(Dataset entries)
☆ ☆ ☆ ☆

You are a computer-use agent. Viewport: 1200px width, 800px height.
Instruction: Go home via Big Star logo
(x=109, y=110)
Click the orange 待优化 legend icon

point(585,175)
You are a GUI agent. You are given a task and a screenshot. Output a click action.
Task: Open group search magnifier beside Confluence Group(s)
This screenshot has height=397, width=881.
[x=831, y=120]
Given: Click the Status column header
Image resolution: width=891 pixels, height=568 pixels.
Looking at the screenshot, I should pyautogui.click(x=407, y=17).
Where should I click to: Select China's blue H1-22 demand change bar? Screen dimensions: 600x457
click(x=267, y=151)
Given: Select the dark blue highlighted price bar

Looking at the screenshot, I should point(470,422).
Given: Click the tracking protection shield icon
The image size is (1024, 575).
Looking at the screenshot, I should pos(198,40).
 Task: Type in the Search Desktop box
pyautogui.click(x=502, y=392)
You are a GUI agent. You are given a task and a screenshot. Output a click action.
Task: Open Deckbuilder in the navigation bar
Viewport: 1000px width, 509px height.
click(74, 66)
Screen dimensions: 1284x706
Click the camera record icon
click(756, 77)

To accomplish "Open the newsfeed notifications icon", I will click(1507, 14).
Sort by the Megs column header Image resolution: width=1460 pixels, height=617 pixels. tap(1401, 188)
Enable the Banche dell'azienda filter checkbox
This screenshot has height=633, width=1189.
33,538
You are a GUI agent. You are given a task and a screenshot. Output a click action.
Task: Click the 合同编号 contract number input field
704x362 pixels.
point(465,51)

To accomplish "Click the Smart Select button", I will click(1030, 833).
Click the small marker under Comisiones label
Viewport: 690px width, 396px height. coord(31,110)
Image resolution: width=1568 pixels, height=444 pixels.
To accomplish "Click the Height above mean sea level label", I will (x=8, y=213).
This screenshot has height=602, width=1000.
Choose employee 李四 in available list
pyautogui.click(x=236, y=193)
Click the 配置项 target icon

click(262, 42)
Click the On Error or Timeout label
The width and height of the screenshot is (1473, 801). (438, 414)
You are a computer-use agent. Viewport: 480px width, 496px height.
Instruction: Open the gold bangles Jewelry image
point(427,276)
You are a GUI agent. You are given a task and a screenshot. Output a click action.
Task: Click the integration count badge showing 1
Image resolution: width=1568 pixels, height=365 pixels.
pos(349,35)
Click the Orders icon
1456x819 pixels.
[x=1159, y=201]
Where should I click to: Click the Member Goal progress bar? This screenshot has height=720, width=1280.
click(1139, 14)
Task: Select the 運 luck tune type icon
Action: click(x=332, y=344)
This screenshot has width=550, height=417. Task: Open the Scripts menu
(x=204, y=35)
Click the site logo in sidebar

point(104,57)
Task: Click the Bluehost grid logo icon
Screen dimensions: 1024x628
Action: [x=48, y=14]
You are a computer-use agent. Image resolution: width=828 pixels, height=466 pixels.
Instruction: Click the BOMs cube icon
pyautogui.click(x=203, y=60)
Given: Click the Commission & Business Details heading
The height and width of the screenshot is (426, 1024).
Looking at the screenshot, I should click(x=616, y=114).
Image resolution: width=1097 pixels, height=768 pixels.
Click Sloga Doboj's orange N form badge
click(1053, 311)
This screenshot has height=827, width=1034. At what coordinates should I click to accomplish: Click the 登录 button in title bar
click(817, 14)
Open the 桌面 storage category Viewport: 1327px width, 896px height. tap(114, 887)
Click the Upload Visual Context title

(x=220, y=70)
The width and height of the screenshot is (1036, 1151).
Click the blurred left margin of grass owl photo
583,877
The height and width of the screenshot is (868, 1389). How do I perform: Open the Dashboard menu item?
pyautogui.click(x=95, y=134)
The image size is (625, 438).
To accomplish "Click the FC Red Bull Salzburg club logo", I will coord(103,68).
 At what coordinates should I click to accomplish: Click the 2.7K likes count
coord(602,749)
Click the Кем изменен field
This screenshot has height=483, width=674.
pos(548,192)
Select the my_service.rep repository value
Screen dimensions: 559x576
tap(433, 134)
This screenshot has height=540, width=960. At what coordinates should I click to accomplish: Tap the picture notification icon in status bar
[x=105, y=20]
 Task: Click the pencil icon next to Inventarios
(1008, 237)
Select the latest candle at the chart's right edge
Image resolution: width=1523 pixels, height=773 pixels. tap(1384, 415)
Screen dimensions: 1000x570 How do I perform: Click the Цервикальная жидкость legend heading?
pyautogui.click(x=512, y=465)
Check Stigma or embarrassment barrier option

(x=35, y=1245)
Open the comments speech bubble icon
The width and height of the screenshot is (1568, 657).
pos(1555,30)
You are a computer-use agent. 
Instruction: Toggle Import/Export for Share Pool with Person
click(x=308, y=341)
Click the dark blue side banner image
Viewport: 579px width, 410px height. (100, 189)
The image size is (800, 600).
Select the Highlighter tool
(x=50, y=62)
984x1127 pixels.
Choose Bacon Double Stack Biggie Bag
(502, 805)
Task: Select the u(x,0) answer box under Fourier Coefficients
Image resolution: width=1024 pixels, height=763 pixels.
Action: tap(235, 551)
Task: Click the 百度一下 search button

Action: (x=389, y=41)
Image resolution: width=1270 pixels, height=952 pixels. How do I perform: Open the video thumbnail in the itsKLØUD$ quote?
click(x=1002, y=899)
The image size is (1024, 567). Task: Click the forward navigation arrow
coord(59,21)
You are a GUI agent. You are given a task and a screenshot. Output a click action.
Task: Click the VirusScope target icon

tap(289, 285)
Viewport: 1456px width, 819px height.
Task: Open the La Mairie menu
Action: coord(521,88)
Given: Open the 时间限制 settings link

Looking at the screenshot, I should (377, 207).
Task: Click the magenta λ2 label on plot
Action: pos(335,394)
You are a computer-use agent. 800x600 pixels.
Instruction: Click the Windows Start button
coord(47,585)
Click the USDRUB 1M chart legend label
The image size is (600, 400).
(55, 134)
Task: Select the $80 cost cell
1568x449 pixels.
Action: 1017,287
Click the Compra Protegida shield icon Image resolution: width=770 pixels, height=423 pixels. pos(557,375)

☆ ☆ ☆ ☆

_What you have to do_: In the entries, find every line holding "computer" and copy it.

_Expected output_:
You are a computer-use agent. Viewport: 1200px width, 800px height.
You are a computer-use agent. Viewport: 480px width, 496px height.
You are a computer-use agent. Image resolution: width=828 pixels, height=466 pixels.
You are a computer-use agent. 
You are a computer-use agent. 800x600 pixels.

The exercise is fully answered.